However, this situation of semantic flux, poses the danger of labeling as “open” practices which widely differ in their philosophy and operational modes. This can result either to a misleading sanctioning of “open source” practices as inherently “free” or “democratic” and vice versa, to the reduction of practices which intend to be “free” and “democratic” to merely being “open”.
It is therefore important to disambiguate the term by placing it in its historical perspective, so as to identify its inherent tensions, questions and challenges, which can serve as essential frameworks of critique in the various acts of the termʼs adoptions and translations beyond its initial use in software.
An indicative example of the loose, merely discursive use of “Open Source” is the recent op ed article on Open Source Architecture, initiated by Carlo Ratti et al. Quoting from the current Wikipedia version: “Open Source Architecture (OSArc) is an emerging paradigm describing new procedures for the design, construction and operation of buildings, infrastructure and spaces. Drawing from references as diverse as open-source culture, avant-garde architectural theory, science fiction, language theory, and others, it describes an inclusive approach to spatial design, a collaborative use of design software and the transparent operation throughout the course of a building and city’s life cycle”
What is interesting about this quote, which is then supported by a series of more specific observations ranging from the role of the non expert and the professional to funding models, is that it shows precisely the intersection of a preexisting architectural imaginary which I discussed in my previous posts, with the growing open source culture, to produce a new ambiguous construct which conveys more the general atmosphere of a thing rather than the goals and practices of the thing itself.
This, of course, cannot be seen as different from a long tradition in architectural thought, which borrowed from new technological paradigms (in this case the network paradigm and the open sharing of information) to produce the spatial imaginaries of its time.

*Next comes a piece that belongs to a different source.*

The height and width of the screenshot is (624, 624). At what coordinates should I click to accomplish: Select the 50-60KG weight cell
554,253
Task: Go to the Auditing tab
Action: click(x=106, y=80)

However if we are to truly rethink participatory practices in architecture, under the light of the digital paradigm and open source culture and not revert to the repetition of the same schemes with a false sense of innovation, it becomes important to move both vertically and horizontally in time. To investigate, in other words, both at the relations of current conceptions on “Open Architecture” with the precedents of technology mediated participatory design, as well as its relations with “Open Source”. The purpose of this post is to do the latter by looking at the term “open source” in the context of software and exposing its internal conflicts and potential discontents.
The Open Source Initiative is the prodigy child of the Free Software Movement. It was found as a California public benefit corporation in 1998 by some of the members of the FSM who to use Richard Stallmanʼs words “splintered off and began campaigning in the name of “open source”. A commonly shared explanation for this is that, contrary to “Open Source”, the term “Free” was menacing for corporations and investors who found this practice too precarious or politically loaded for their taste. Given this sequence of events and the fact that “Open Source” was initially defined in response to another term condensing a set of concepts and practices, it is impossible to grasp the essence of “Open Source” without first discussing “Free”.
The Free Software Movement was initiated in 1985 by Richard Stallman, who was at the time a hacker and programmer at the MIT Artificial Intelligence Laboratory. In 1984 Stallman launched GNU, a free operating system, as a response to the growing proprietarization of software and its bundling with specific hardware. This, along with the establishment of software copyright laws in 1980, subverted a common practice in the first years of software use and development which were based on the idea of software sharing and modification according to the personal needs of the users.
The Free Software movement advocated for “free software as a matter of freedom”. Quoting from the GNU project “philosophy” webpage: “people should be free to use software in all the ways that are socially useful. Software differs from material objects—such as chairs, sandwiches, and gasoline—in that it can be copied and changed much more easily. These possibilities make software as useful as it is; we believe software users should be able to make use of them”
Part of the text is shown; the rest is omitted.